In the first part of the multi-part Samsung Galaxy J6 review, we told you about its design and build quality. In this second part of this series, we will have a look at its screen. The Samsung Galaxy J6 uses with a 5.6-inch Super AMOLED display. This smartphone’s display has HD+ resolution (1440×720 pixels), which is quite disappointing considering that most other smartphone in its price segment comes with Full-HD or Full-HD+ resolution. Due to the lower resolution, the display looks pixelated to the naked eye and the content on the screen looks below average.
Another major issue with the Galaxy J6’s display is that it lacks automatic brightness mechanism, something even entry-level smartphones have these days. So, it’s a shame that a lower mid-range smartphone from the world’s largest smartphone brand lacks something as basic as automatic screen brightness. You will have to set the brightness level manually every time there is a change in your ambient lighting conditions, which is a very frustrating task.

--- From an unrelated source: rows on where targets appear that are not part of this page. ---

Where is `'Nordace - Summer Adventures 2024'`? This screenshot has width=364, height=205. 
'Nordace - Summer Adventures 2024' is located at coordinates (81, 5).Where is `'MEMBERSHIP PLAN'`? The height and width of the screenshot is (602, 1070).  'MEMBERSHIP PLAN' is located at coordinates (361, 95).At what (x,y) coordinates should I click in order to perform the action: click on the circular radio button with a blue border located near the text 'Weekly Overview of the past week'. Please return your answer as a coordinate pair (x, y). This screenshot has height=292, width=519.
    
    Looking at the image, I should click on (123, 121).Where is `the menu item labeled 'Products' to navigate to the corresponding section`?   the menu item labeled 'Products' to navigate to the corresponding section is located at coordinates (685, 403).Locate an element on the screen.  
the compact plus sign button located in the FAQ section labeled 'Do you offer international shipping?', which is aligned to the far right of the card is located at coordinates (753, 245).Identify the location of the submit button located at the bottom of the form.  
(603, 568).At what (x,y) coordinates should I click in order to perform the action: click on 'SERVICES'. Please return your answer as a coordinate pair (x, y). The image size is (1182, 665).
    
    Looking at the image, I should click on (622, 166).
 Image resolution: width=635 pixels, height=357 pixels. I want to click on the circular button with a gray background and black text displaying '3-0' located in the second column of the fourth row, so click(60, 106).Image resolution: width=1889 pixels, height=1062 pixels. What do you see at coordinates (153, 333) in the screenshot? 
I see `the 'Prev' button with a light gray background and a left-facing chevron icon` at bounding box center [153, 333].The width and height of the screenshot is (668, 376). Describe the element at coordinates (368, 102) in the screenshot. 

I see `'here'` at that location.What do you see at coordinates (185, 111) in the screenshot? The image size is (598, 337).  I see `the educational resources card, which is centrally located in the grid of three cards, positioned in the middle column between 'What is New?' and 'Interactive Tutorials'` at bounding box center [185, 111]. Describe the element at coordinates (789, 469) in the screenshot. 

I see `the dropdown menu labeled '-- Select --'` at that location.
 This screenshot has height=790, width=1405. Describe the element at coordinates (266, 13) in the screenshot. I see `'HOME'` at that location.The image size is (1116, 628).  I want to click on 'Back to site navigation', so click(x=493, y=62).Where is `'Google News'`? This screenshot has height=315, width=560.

Samsung Galaxy J6 Display: Performance
Not all is bad, though. Since the Samsung Galaxy J6 features an OLED screen, it can theoretically display inky, true blacks, which is unlike most lower mid-range smartphones in the market right now. However, the display performed poorly in our black level test; it suffered from discolouration and noise. So what does that mean in real-life usage? Well, it means that when you watch content such as images and videos with darker scenes, you might not be able to see the exact dark shade that the content creator had intended to show you. As for the noise, it will make the content look less appealing. That being said, you won’t be able to figure out the discolouration and noise unless you compare the Galaxy J6 side-by-side with a really good smartphone display.
Moving onto the colour saturation performance, the screen of the Galaxy J6 can’t differentiate between harder to display gradients of red and blue, which means that while you are watch content with these colours, you might miss out on some details. The gamma value is way off the 2.2 range, and the screen also has slight banding issues, but within an acceptable level.
On the other hand, the white saturation levels of the display are very good. Hence, the content with bright scenes will look great. The screen also has good sunlight visibility, thanks to the AMOLED panel, higher brightness levels, and a largely non-reflective surface. The device also has a blue light filter, which as its name suggests, helps in cutting down the blues, which (admittedly) reduces strain on the eyes while viewing the display in pitch dark environments. The displays of most smartphones priced under Rs. 20,000 have issues with black levels, gamma, and gradients, but they at least have enough resolution and of course, the automatic brightness feature, which the Samsung Galaxy J6 doesn’t.
Samsung Galaxy J6 Display: What Do We Think?
Samsung is known for manufacturing the best displays in the industry. According to DisplayMate’s recent report, the Galaxy Note 9 has the best smartphone display in the world right now. The South Korean electronics component manufacturer even supplies displays to other smartphone manufacturers, including Apple. While the Galaxy J6 isn’t anywhere close to the price of the Galaxy Note 9, it is disappointing to see that it has so many issues, including lower resolution to start off with.
I think that Samsung could have equipped the Galaxy J6 with a higher-resolution screen, or at least an ambient light sensor for automatically adjusting screen brightness on the fly to save battery and reduce a need of manual adjustment. I hope Samsung fixes this in its upcoming entry-level smartphones, but for the Galaxy J6, its display is quite disappointing even though it’s a Super AMOLED panel.